### The problem:
Print out every record exactly as it appears.

╭──

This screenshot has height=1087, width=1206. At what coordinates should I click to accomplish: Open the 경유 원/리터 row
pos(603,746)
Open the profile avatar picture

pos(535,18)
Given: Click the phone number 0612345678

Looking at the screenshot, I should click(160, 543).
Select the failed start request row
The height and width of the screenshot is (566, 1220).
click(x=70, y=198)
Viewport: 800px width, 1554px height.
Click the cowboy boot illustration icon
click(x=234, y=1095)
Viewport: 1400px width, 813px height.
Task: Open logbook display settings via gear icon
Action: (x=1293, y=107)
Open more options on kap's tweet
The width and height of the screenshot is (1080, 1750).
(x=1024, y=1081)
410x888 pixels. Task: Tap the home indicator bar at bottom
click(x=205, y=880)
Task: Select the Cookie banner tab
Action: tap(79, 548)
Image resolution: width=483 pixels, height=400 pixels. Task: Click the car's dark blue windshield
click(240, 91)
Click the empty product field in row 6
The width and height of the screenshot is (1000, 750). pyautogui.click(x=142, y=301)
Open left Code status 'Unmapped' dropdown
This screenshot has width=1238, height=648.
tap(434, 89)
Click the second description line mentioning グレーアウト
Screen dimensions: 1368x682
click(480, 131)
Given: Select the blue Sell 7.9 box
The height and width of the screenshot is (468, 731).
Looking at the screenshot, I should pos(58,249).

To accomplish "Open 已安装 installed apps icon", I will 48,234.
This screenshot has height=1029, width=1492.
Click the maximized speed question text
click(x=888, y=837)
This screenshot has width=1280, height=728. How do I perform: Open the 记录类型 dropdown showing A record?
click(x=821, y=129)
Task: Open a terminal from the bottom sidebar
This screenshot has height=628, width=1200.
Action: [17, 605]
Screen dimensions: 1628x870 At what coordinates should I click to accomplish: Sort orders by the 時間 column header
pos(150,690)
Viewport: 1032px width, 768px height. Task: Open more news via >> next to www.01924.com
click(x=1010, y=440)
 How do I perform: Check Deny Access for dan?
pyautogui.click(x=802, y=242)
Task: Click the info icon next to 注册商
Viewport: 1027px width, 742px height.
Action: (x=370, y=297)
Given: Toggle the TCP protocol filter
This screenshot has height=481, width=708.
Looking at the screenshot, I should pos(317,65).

╰──

### Solution:
This screenshot has height=1087, width=1206. At what coordinates should I click to accomplish: Open the 경유 원/리터 row
pos(603,746)
Open the profile avatar picture

pos(535,18)
Given: Click the phone number 0612345678

Looking at the screenshot, I should click(160, 543).
Select the failed start request row
The height and width of the screenshot is (566, 1220).
click(x=70, y=198)
Viewport: 800px width, 1554px height.
Click the cowboy boot illustration icon
click(x=234, y=1095)
Viewport: 1400px width, 813px height.
Task: Open logbook display settings via gear icon
Action: (x=1293, y=107)
Open more options on kap's tweet
The width and height of the screenshot is (1080, 1750).
(x=1024, y=1081)
410x888 pixels. Task: Tap the home indicator bar at bottom
click(x=205, y=880)
Task: Select the Cookie banner tab
Action: tap(79, 548)
Image resolution: width=483 pixels, height=400 pixels. Task: Click the car's dark blue windshield
click(240, 91)
Click the empty product field in row 6
The width and height of the screenshot is (1000, 750). pyautogui.click(x=142, y=301)
Open left Code status 'Unmapped' dropdown
This screenshot has width=1238, height=648.
tap(434, 89)
Click the second description line mentioning グレーアウト
Screen dimensions: 1368x682
click(480, 131)
Given: Select the blue Sell 7.9 box
The height and width of the screenshot is (468, 731).
Looking at the screenshot, I should pos(58,249).

To accomplish "Open 已安装 installed apps icon", I will 48,234.
This screenshot has height=1029, width=1492.
Click the maximized speed question text
click(x=888, y=837)
This screenshot has width=1280, height=728. How do I perform: Open the 记录类型 dropdown showing A record?
click(x=821, y=129)
Task: Open a terminal from the bottom sidebar
This screenshot has height=628, width=1200.
Action: [17, 605]
Screen dimensions: 1628x870 At what coordinates should I click to accomplish: Sort orders by the 時間 column header
pos(150,690)
Viewport: 1032px width, 768px height. Task: Open more news via >> next to www.01924.com
click(x=1010, y=440)
 How do I perform: Check Deny Access for dan?
pyautogui.click(x=802, y=242)
Task: Click the info icon next to 注册商
Viewport: 1027px width, 742px height.
Action: (x=370, y=297)
Given: Toggle the TCP protocol filter
This screenshot has height=481, width=708.
Looking at the screenshot, I should pos(317,65).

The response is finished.